| Source data |
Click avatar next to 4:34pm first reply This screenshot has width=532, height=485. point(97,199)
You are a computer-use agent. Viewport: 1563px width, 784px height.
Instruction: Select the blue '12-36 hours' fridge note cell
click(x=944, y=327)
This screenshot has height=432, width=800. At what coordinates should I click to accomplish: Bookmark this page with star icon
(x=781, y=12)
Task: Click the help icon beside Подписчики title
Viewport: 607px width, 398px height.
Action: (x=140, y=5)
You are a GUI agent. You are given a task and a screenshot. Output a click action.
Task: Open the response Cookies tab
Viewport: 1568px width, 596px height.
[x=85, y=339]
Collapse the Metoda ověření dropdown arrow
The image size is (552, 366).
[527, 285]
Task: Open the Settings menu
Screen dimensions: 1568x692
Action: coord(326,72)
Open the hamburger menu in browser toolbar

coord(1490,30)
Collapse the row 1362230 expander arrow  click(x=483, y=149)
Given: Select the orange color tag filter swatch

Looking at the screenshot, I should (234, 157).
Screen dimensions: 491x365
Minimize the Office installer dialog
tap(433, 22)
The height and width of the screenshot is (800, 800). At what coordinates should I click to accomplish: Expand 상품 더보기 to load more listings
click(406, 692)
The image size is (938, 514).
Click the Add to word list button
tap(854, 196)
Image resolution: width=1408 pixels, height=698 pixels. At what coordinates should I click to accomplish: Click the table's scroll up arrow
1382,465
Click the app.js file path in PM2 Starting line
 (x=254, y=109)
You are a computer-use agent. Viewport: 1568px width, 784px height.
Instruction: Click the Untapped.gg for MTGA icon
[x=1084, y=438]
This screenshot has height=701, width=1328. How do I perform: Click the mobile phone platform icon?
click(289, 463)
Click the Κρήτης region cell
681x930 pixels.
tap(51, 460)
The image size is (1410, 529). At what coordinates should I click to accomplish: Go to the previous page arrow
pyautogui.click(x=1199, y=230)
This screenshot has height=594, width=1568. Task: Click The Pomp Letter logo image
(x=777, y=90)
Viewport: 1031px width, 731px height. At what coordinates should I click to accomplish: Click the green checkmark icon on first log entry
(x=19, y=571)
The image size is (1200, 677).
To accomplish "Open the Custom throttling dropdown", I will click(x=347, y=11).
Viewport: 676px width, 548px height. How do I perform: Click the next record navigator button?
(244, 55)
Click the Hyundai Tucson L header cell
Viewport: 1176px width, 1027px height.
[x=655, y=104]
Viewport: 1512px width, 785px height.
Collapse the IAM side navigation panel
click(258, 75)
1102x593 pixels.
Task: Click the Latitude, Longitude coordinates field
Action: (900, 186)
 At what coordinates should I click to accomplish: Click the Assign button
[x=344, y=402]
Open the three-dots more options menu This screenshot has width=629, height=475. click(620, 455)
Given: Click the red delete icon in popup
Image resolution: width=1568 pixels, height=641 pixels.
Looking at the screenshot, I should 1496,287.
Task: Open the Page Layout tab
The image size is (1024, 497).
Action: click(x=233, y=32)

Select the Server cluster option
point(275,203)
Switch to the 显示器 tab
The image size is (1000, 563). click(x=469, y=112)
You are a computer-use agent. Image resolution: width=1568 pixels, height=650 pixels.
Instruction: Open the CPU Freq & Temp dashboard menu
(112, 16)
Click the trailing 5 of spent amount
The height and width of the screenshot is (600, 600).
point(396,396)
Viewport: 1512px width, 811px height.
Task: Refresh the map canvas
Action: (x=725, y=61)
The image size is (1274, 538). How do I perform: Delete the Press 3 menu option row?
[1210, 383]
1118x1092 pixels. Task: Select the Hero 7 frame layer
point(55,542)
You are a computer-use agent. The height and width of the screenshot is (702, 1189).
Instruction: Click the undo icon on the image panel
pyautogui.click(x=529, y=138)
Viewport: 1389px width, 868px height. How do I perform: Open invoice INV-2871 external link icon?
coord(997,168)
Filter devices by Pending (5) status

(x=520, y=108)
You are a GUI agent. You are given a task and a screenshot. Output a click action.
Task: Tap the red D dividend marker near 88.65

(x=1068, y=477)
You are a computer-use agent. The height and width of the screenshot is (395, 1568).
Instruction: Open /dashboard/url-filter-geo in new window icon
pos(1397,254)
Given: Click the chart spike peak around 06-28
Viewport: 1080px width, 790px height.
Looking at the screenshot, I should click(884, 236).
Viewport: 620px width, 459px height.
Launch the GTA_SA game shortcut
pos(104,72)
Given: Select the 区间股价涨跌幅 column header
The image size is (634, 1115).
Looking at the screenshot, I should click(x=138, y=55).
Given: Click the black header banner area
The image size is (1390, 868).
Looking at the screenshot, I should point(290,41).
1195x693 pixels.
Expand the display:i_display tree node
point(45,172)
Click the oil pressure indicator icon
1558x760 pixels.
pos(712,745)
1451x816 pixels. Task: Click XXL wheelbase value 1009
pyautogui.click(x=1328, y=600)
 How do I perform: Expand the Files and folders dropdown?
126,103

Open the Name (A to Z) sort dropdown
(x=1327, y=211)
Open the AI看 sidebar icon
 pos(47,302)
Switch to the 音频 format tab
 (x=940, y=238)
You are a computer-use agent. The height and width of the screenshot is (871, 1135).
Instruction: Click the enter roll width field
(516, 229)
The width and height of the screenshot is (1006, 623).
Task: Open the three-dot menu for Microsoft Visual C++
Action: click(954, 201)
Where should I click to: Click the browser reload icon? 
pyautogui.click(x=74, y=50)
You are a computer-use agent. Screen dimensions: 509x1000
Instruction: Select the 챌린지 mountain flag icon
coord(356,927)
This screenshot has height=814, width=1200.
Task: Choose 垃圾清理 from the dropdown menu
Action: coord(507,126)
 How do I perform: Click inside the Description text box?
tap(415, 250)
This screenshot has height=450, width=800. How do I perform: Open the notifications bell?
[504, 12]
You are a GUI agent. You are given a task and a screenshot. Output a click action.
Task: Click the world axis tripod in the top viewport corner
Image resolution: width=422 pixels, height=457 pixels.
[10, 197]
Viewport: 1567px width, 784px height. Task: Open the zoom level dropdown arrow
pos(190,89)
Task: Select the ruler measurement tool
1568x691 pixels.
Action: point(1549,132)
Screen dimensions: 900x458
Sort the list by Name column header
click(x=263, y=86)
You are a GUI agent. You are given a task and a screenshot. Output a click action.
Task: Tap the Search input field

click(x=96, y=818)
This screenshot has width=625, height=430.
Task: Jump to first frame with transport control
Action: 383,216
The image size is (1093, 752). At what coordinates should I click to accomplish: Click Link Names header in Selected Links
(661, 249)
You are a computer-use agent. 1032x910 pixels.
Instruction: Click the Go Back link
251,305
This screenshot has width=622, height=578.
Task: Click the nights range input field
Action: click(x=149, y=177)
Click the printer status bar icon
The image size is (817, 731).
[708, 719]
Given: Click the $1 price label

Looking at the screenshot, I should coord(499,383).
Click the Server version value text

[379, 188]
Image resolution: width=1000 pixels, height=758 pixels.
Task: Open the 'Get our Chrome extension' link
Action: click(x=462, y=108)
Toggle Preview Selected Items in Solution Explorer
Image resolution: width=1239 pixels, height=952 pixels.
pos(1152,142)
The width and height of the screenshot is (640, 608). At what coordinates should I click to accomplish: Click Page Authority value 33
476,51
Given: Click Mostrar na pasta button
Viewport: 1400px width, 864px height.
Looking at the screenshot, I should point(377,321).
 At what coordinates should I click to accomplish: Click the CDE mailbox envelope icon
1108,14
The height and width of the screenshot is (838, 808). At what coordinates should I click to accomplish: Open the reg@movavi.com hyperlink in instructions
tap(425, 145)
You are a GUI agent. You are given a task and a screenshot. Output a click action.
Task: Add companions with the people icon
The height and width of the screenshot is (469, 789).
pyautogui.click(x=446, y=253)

| Required action |
Exactly as written, give the records again.

| Response |
Click avatar next to 4:34pm first reply This screenshot has width=532, height=485. point(97,199)
You are a computer-use agent. Viewport: 1563px width, 784px height.
Instruction: Select the blue '12-36 hours' fridge note cell
click(x=944, y=327)
This screenshot has height=432, width=800. At what coordinates should I click to accomplish: Bookmark this page with star icon
(x=781, y=12)
Task: Click the help icon beside Подписчики title
Viewport: 607px width, 398px height.
Action: (x=140, y=5)
You are a GUI agent. You are given a task and a screenshot. Output a click action.
Task: Open the response Cookies tab
Viewport: 1568px width, 596px height.
[x=85, y=339]
Collapse the Metoda ověření dropdown arrow
The image size is (552, 366).
[527, 285]
Task: Open the Settings menu
Screen dimensions: 1568x692
Action: coord(326,72)
Open the hamburger menu in browser toolbar

coord(1490,30)
Collapse the row 1362230 expander arrow  click(x=483, y=149)
Given: Select the orange color tag filter swatch

Looking at the screenshot, I should (234, 157).
Screen dimensions: 491x365
Minimize the Office installer dialog
tap(433, 22)
The height and width of the screenshot is (800, 800). At what coordinates should I click to accomplish: Expand 상품 더보기 to load more listings
click(406, 692)
The image size is (938, 514).
Click the Add to word list button
tap(854, 196)
Image resolution: width=1408 pixels, height=698 pixels. At what coordinates should I click to accomplish: Click the table's scroll up arrow
1382,465
Click the app.js file path in PM2 Starting line
 (x=254, y=109)
You are a computer-use agent. Viewport: 1568px width, 784px height.
Instruction: Click the Untapped.gg for MTGA icon
[x=1084, y=438]
This screenshot has height=701, width=1328. How do I perform: Click the mobile phone platform icon?
click(289, 463)
Click the Κρήτης region cell
681x930 pixels.
tap(51, 460)
The image size is (1410, 529). At what coordinates should I click to accomplish: Go to the previous page arrow
pyautogui.click(x=1199, y=230)
This screenshot has height=594, width=1568. Task: Click The Pomp Letter logo image
(x=777, y=90)
Viewport: 1031px width, 731px height. At what coordinates should I click to accomplish: Click the green checkmark icon on first log entry
(x=19, y=571)
The image size is (1200, 677).
To accomplish "Open the Custom throttling dropdown", I will click(x=347, y=11).
Viewport: 676px width, 548px height. How do I perform: Click the next record navigator button?
(244, 55)
Click the Hyundai Tucson L header cell
Viewport: 1176px width, 1027px height.
[x=655, y=104]
Viewport: 1512px width, 785px height.
Collapse the IAM side navigation panel
click(258, 75)
1102x593 pixels.
Task: Click the Latitude, Longitude coordinates field
Action: (900, 186)
 At what coordinates should I click to accomplish: Click the Assign button
[x=344, y=402]
Open the three-dots more options menu This screenshot has width=629, height=475. click(620, 455)
Given: Click the red delete icon in popup
Image resolution: width=1568 pixels, height=641 pixels.
Looking at the screenshot, I should 1496,287.
Task: Open the Page Layout tab
The image size is (1024, 497).
Action: click(x=233, y=32)

Select the Server cluster option
point(275,203)
Switch to the 显示器 tab
The image size is (1000, 563). click(x=469, y=112)
You are a computer-use agent. Image resolution: width=1568 pixels, height=650 pixels.
Instruction: Open the CPU Freq & Temp dashboard menu
(112, 16)
Click the trailing 5 of spent amount
The height and width of the screenshot is (600, 600).
point(396,396)
Viewport: 1512px width, 811px height.
Task: Refresh the map canvas
Action: (x=725, y=61)
The image size is (1274, 538). How do I perform: Delete the Press 3 menu option row?
[1210, 383]
1118x1092 pixels. Task: Select the Hero 7 frame layer
point(55,542)
You are a computer-use agent. The height and width of the screenshot is (702, 1189).
Instruction: Click the undo icon on the image panel
pyautogui.click(x=529, y=138)
Viewport: 1389px width, 868px height. How do I perform: Open invoice INV-2871 external link icon?
coord(997,168)
Filter devices by Pending (5) status

(x=520, y=108)
You are a GUI agent. You are given a task and a screenshot. Output a click action.
Task: Tap the red D dividend marker near 88.65

(x=1068, y=477)
You are a computer-use agent. The height and width of the screenshot is (395, 1568).
Instruction: Open /dashboard/url-filter-geo in new window icon
pos(1397,254)
Given: Click the chart spike peak around 06-28
Viewport: 1080px width, 790px height.
Looking at the screenshot, I should click(884, 236).
Viewport: 620px width, 459px height.
Launch the GTA_SA game shortcut
pos(104,72)
Given: Select the 区间股价涨跌幅 column header
The image size is (634, 1115).
Looking at the screenshot, I should click(x=138, y=55).
Given: Click the black header banner area
The image size is (1390, 868).
Looking at the screenshot, I should point(290,41).
1195x693 pixels.
Expand the display:i_display tree node
point(45,172)
Click the oil pressure indicator icon
1558x760 pixels.
pos(712,745)
1451x816 pixels. Task: Click XXL wheelbase value 1009
pyautogui.click(x=1328, y=600)
 How do I perform: Expand the Files and folders dropdown?
126,103

Open the Name (A to Z) sort dropdown
(x=1327, y=211)
Open the AI看 sidebar icon
 pos(47,302)
Switch to the 音频 format tab
 (x=940, y=238)
You are a computer-use agent. The height and width of the screenshot is (871, 1135).
Instruction: Click the enter roll width field
(516, 229)
The width and height of the screenshot is (1006, 623).
Task: Open the three-dot menu for Microsoft Visual C++
Action: click(954, 201)
Where should I click to: Click the browser reload icon? 
pyautogui.click(x=74, y=50)
You are a computer-use agent. Screen dimensions: 509x1000
Instruction: Select the 챌린지 mountain flag icon
coord(356,927)
This screenshot has height=814, width=1200.
Task: Choose 垃圾清理 from the dropdown menu
Action: coord(507,126)
 How do I perform: Click inside the Description text box?
tap(415, 250)
This screenshot has height=450, width=800. How do I perform: Open the notifications bell?
[504, 12]
You are a GUI agent. You are given a task and a screenshot. Output a click action.
Task: Click the world axis tripod in the top viewport corner
Image resolution: width=422 pixels, height=457 pixels.
[10, 197]
Viewport: 1567px width, 784px height. Task: Open the zoom level dropdown arrow
pos(190,89)
Task: Select the ruler measurement tool
1568x691 pixels.
Action: point(1549,132)
Screen dimensions: 900x458
Sort the list by Name column header
click(x=263, y=86)
You are a GUI agent. You are given a task and a screenshot. Output a click action.
Task: Tap the Search input field

click(x=96, y=818)
This screenshot has width=625, height=430.
Task: Jump to first frame with transport control
Action: 383,216
The image size is (1093, 752). At what coordinates should I click to accomplish: Click Link Names header in Selected Links
(661, 249)
You are a computer-use agent. 1032x910 pixels.
Instruction: Click the Go Back link
251,305
This screenshot has width=622, height=578.
Task: Click the nights range input field
Action: click(x=149, y=177)
Click the printer status bar icon
The image size is (817, 731).
[708, 719]
Given: Click the $1 price label

Looking at the screenshot, I should coord(499,383).
Click the Server version value text

[379, 188]
Image resolution: width=1000 pixels, height=758 pixels.
Task: Open the 'Get our Chrome extension' link
Action: click(x=462, y=108)
Toggle Preview Selected Items in Solution Explorer
Image resolution: width=1239 pixels, height=952 pixels.
pos(1152,142)
The width and height of the screenshot is (640, 608). At what coordinates should I click to accomplish: Click Page Authority value 33
476,51
Given: Click Mostrar na pasta button
Viewport: 1400px width, 864px height.
Looking at the screenshot, I should point(377,321).
 At what coordinates should I click to accomplish: Click the CDE mailbox envelope icon
1108,14
The height and width of the screenshot is (838, 808). At what coordinates should I click to accomplish: Open the reg@movavi.com hyperlink in instructions
tap(425, 145)
You are a GUI agent. You are given a task and a screenshot. Output a click action.
Task: Add companions with the people icon
The height and width of the screenshot is (469, 789).
pyautogui.click(x=446, y=253)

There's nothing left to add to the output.